EXERCISE INSTRUCTIONS:
Each line below from the one containing "Instruction: Launch Skype from the taskbar" through the one containing "The width and height of the screenshot is (1525, 784)." should be output exactly as it stands, and no other line should appear.

[DATA FOR THE TASK Boundary: Start]

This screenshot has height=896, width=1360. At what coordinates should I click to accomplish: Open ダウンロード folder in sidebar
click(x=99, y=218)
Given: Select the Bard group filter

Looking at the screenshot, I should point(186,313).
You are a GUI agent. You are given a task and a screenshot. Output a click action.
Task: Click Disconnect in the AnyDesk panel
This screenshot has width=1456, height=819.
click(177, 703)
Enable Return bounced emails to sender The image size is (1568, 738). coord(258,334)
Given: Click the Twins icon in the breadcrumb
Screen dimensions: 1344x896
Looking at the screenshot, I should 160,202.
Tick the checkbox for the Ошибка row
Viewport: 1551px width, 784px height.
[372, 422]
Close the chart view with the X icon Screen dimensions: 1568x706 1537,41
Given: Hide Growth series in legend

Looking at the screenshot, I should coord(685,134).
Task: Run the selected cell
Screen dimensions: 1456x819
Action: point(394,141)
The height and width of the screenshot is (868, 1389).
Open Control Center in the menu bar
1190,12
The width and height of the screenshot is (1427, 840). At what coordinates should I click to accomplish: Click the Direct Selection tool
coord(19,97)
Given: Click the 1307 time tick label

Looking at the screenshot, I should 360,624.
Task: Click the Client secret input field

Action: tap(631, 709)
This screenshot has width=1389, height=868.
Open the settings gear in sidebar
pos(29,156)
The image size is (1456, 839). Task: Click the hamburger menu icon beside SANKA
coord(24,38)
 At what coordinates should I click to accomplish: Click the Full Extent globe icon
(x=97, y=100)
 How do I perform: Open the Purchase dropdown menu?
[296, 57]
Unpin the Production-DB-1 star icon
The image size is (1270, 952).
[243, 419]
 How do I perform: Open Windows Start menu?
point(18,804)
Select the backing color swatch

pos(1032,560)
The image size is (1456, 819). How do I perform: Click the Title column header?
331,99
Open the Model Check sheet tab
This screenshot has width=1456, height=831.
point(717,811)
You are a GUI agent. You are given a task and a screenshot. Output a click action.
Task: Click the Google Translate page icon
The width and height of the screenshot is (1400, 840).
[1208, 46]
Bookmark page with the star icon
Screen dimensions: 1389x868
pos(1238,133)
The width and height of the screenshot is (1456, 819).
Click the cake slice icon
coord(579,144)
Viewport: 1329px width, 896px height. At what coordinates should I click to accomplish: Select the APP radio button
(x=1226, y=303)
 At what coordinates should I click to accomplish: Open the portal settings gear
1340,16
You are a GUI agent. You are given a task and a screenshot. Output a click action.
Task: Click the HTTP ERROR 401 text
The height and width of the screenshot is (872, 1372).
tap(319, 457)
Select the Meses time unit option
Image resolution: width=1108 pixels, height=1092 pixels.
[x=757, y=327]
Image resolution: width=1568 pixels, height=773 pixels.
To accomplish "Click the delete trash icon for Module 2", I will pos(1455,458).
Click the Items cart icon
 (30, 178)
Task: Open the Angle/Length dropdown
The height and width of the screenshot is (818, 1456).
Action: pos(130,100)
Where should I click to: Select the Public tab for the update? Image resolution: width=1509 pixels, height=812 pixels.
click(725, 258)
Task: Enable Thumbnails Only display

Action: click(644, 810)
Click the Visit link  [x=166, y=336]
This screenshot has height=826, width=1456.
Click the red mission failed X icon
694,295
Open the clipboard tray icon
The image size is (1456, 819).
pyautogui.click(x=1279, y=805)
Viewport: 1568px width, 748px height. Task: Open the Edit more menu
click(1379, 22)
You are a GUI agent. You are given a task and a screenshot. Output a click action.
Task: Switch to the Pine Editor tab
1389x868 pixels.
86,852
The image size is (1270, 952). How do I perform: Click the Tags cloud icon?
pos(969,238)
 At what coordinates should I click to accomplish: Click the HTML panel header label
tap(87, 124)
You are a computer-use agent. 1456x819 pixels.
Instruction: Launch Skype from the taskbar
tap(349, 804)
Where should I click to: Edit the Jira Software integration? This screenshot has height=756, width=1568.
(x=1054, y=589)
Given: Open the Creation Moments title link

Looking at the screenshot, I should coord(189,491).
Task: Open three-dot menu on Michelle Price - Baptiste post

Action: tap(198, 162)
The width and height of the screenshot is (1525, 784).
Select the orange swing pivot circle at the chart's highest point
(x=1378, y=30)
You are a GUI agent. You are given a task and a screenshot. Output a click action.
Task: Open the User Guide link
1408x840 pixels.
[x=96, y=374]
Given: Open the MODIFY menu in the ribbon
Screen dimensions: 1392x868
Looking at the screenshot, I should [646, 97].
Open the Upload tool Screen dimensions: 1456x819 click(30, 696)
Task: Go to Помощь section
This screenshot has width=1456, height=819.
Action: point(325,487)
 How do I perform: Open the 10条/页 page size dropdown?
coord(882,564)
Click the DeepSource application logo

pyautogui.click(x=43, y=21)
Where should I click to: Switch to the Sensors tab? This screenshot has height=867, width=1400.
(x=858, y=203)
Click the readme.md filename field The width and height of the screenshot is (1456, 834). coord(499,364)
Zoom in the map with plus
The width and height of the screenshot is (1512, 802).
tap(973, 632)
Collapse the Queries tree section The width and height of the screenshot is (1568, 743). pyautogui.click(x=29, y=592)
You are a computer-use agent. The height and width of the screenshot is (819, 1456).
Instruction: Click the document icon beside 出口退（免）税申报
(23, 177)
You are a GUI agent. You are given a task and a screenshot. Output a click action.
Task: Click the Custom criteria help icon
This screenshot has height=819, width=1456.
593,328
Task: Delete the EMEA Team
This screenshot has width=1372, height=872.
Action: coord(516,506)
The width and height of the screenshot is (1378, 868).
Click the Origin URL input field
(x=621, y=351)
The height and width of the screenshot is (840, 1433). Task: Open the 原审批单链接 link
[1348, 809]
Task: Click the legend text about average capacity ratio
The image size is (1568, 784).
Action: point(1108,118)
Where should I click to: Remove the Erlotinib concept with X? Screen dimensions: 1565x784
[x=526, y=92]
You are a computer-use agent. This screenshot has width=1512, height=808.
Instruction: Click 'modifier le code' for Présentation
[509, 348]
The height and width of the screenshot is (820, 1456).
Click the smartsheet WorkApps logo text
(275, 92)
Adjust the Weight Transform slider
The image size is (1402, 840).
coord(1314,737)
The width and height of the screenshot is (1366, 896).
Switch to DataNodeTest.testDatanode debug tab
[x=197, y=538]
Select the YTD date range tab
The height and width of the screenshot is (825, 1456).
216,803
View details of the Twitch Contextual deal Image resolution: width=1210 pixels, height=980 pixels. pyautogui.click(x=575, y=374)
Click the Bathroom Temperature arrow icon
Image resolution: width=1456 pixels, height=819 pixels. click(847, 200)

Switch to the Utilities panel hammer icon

[DATA FOR THE TASK Boundary: End]

RESPONSE FOR THIS EXERCISE:
Instruction: Launch Skype from the taskbar
tap(349, 804)
Where should I click to: Edit the Jira Software integration? This screenshot has height=756, width=1568.
(x=1054, y=589)
Given: Open the Creation Moments title link

Looking at the screenshot, I should coord(189,491).
Task: Open three-dot menu on Michelle Price - Baptiste post

Action: tap(198, 162)
The width and height of the screenshot is (1525, 784).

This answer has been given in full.